LUCA GRIMALDI – COSIMO PIETRO GUARINI
On some conflicts of attribution between State powers raised following the "situation that arose" with the latest electoral laws (in the margins of ordinances 277 and 280 of 2017)
With the ordinances under review, the Constitutional Court declared the inadmissibility of four appeals for attribution conflict between powers of the State, promoted against the Government or the Houses. The conflicts have been raised following the situation that arose with the law no. 52 of 2015 (better known as Italicum) and with the approval of the law no. 165 of 2017 (better known as Rosatellum-bis). The paper explores the issue of procedural legitimacy of parliamentary subjects and citizens-voters in the conflict between powers, as well as the alleged abuse of the use of the matter of confidence and the consequent impact of this misuse on the protection of the electorate, on the freedom of vote of parliamentarians, on the exercise of their free mandate and on the parliamentary form of government (O.C.).
ANTONELLO LO CALZO
The control of constitutional legitimacy on the internal legislative acts of the Chamber and the Senate (in the margins of the ruling n. 213 of 2017 of the Constitutional Court)

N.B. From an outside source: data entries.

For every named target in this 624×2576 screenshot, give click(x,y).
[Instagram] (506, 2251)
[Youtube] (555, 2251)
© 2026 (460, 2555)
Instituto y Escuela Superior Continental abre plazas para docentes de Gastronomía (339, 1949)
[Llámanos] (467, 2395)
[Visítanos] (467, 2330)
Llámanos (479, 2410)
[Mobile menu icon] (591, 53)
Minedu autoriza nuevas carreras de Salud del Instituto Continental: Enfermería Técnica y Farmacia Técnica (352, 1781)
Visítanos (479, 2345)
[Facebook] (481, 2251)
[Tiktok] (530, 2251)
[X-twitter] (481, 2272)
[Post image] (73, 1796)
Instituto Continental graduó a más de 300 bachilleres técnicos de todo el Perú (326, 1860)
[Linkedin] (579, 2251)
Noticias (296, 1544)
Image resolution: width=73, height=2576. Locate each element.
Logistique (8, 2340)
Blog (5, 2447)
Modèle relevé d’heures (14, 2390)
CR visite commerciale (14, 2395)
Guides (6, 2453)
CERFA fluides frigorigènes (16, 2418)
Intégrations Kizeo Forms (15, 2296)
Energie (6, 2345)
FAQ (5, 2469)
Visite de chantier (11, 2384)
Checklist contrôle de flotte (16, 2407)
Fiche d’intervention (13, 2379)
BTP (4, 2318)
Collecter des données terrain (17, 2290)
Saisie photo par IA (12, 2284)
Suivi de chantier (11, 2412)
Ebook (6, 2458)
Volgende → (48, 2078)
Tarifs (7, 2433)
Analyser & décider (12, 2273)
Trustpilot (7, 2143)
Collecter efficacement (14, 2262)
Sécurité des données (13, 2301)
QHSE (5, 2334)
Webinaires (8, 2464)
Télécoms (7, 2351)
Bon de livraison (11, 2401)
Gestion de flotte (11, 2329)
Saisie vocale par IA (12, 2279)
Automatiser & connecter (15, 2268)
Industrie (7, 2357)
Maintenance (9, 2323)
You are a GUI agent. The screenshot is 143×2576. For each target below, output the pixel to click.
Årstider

The sentence of the Constitutional Court no. 213 of 2017 addresses the topic of the application of the solidarity contribution to the pensions of former employees of the Chamber of Deputies. It also allows reflecting on the different approaches that the domestic justice organs of the Houses of Parliament adopt in the control of legitimacy on the "internal" normative acts, according to the relationship existing between these ones and the "general" law (O.C.).
The «stop» of the Constitutional Court to dynamic jurisdiction (in the margin of sentence no. 6 of 2018)
The note examines the decision no. 6 of 2018 in which, called to rule on the constitutional legitimacy of the forfeiture envisaged by article 69, par. 7 of legislative decree no. 165 of 2001, the Constitutional Court declared inadmissible due to a lack of relevance the matter proposed by the Court of Cassation in joint sections, seized with appeal for reasons related to jurisdiction against a sentence of the Council of State. This ruling is based on the conclusion that the discussed concept of dynamic jurisdiction is contrary to the notion presupposed by the Constitution in the eighth paragraph of the article 111 and it undermines the plurality of jurisdictions as thought by the members of the Constituent Assembly (O.C.).